建築用鉄骨としては最高強度の鋼板「無損傷建物」実現へ

10月16日21時9分配信 産経新聞

 住友金属工業は16日、同社総合技術研究所が日建設計、片山ストラテック、大阪大、京都工芸繊維大と共同で、建築用鉄骨としては世界最高の強度を持つ厚鋼板を開発したと発表した。この厚鋼板を利用すると大地震が発生しても建物が損傷しない「無損傷建物」が実現できるという。

 超高層ビルの鉄骨素材として使われる厚鋼板は従来、地震時に鉄骨の変形を許容することでエネルギーを吸収し、建物の倒壊を防ぐ設計手法がとられてきた。この場合、大地震後では建物の継続利用が困難になる可能性も指摘されている。
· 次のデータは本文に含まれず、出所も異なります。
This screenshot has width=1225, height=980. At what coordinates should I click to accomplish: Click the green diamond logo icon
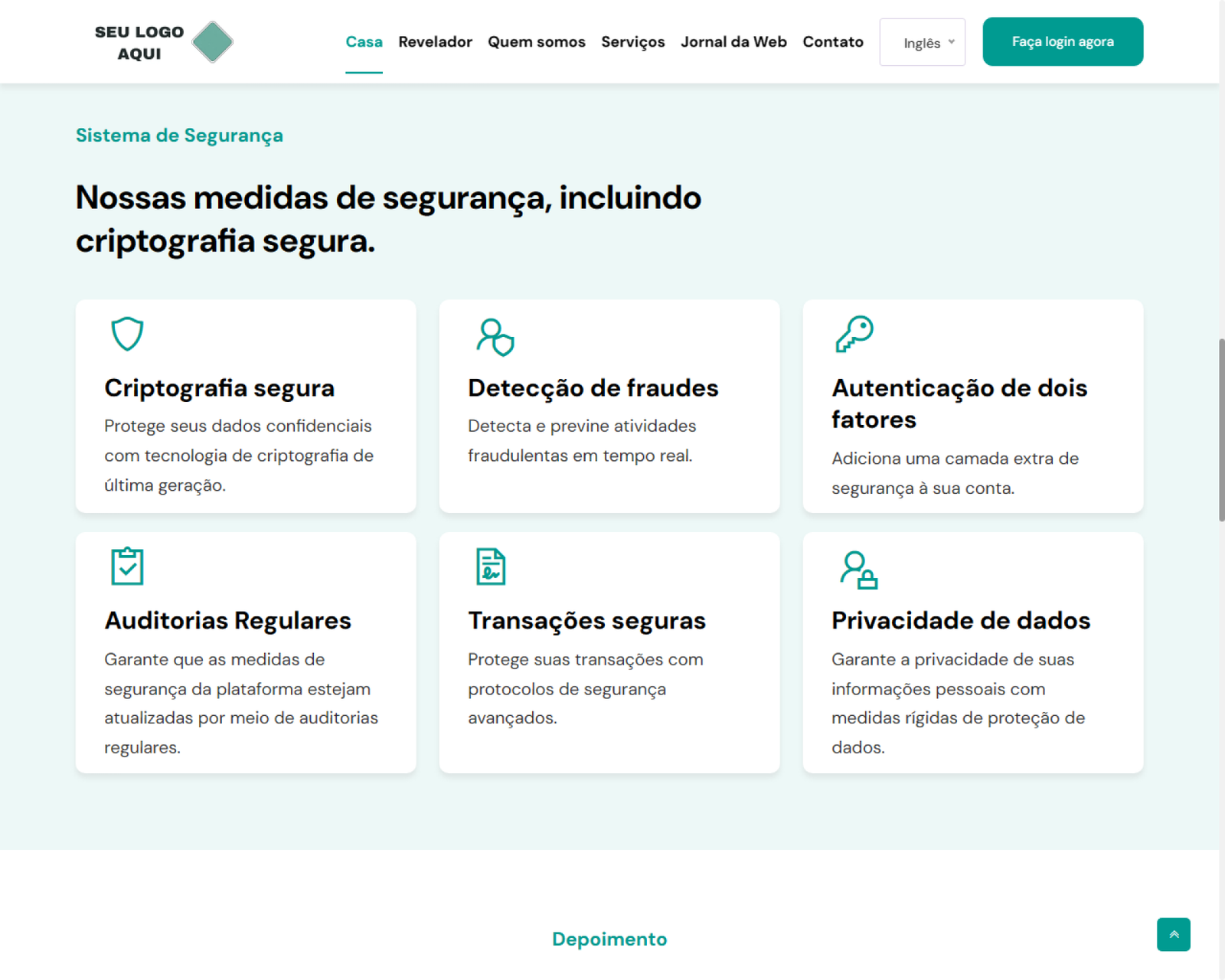click(212, 42)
 一方、今回開発された厚鋼板は一般に利用されている厚鋼板の約2倍の強度を持たせることで大地震後の建物の変形を防ぐ。地震エネルギーの吸収にはダンパーなどの制振材を組み込むことで対応している。

 同社は平成16年から産学連携による開発をスタート。具体的な設計部分を日建設計と、施工部分を片山ストラテックと共同研究することで実用化のめどをつけた。すでに建築基準法の認定を受けており、22年ごろまでには実際の建物に適用したいとしている。